### The problem
Lines below that hold the word "Given" must be copied in full.

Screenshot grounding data
____

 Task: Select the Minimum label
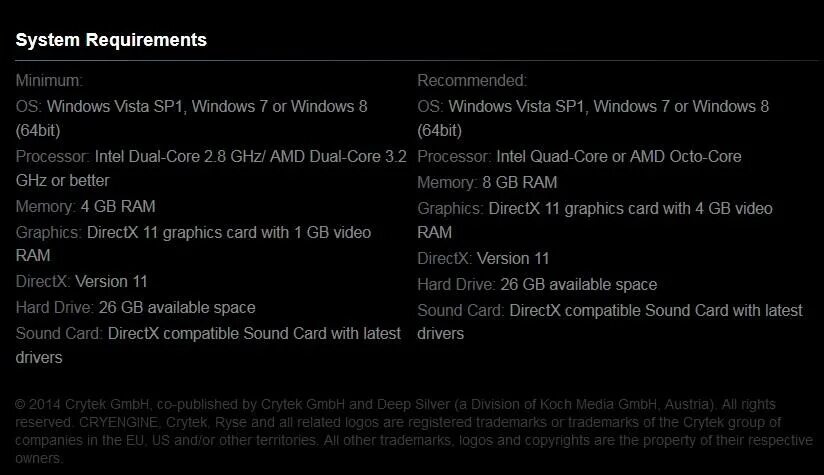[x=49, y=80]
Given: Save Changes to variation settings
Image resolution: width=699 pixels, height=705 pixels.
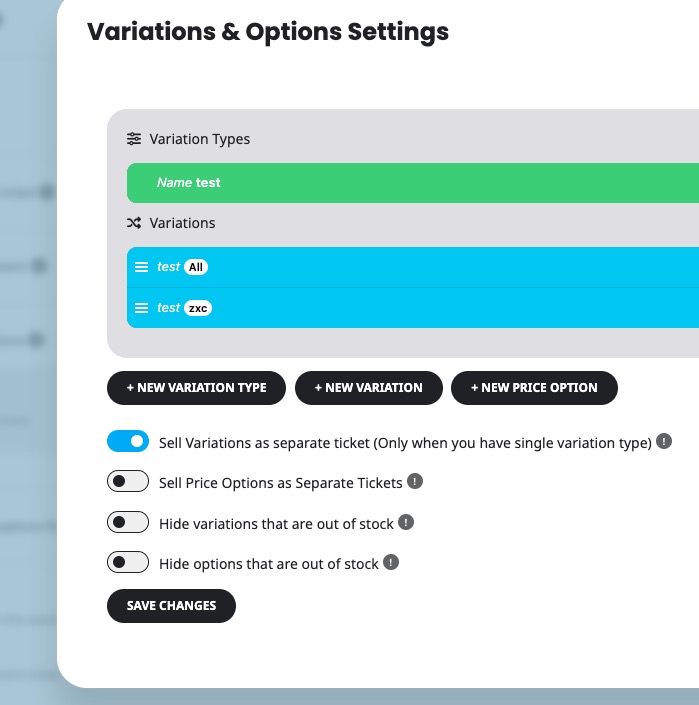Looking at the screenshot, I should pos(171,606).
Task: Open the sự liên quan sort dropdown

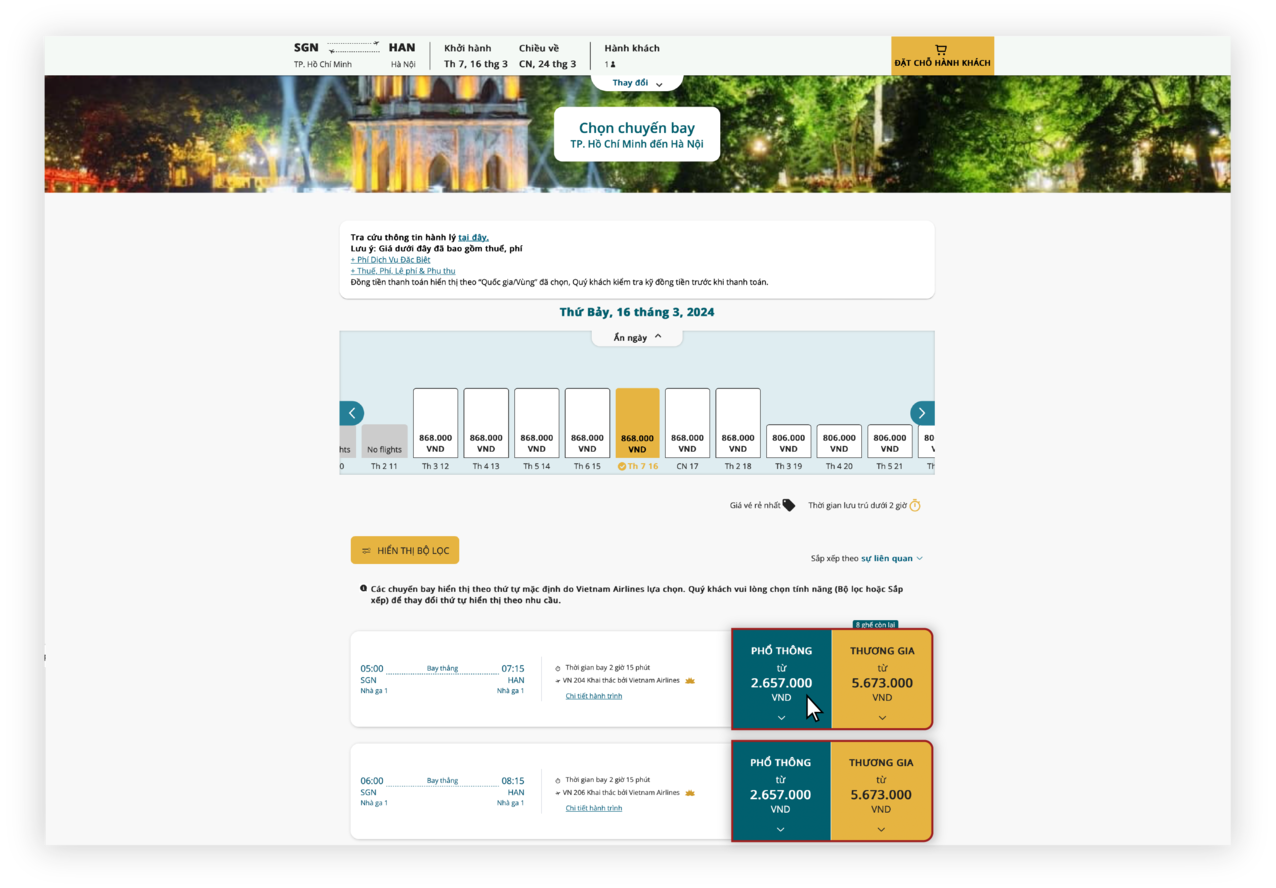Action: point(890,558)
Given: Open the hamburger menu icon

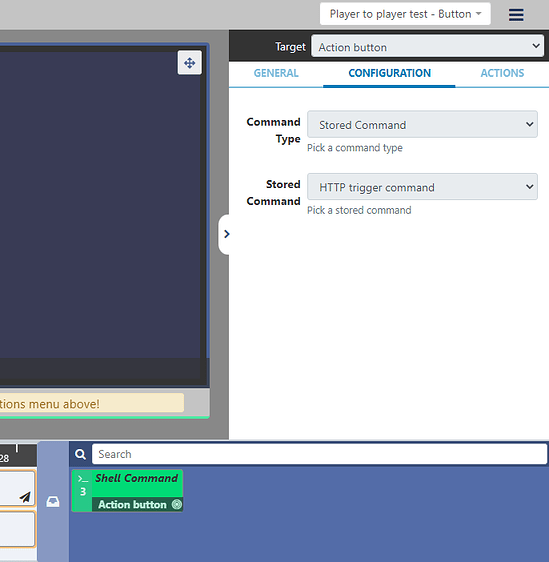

____

### Solution below
Given: Save Changes to variation settings
Given: Open the hamburger menu icon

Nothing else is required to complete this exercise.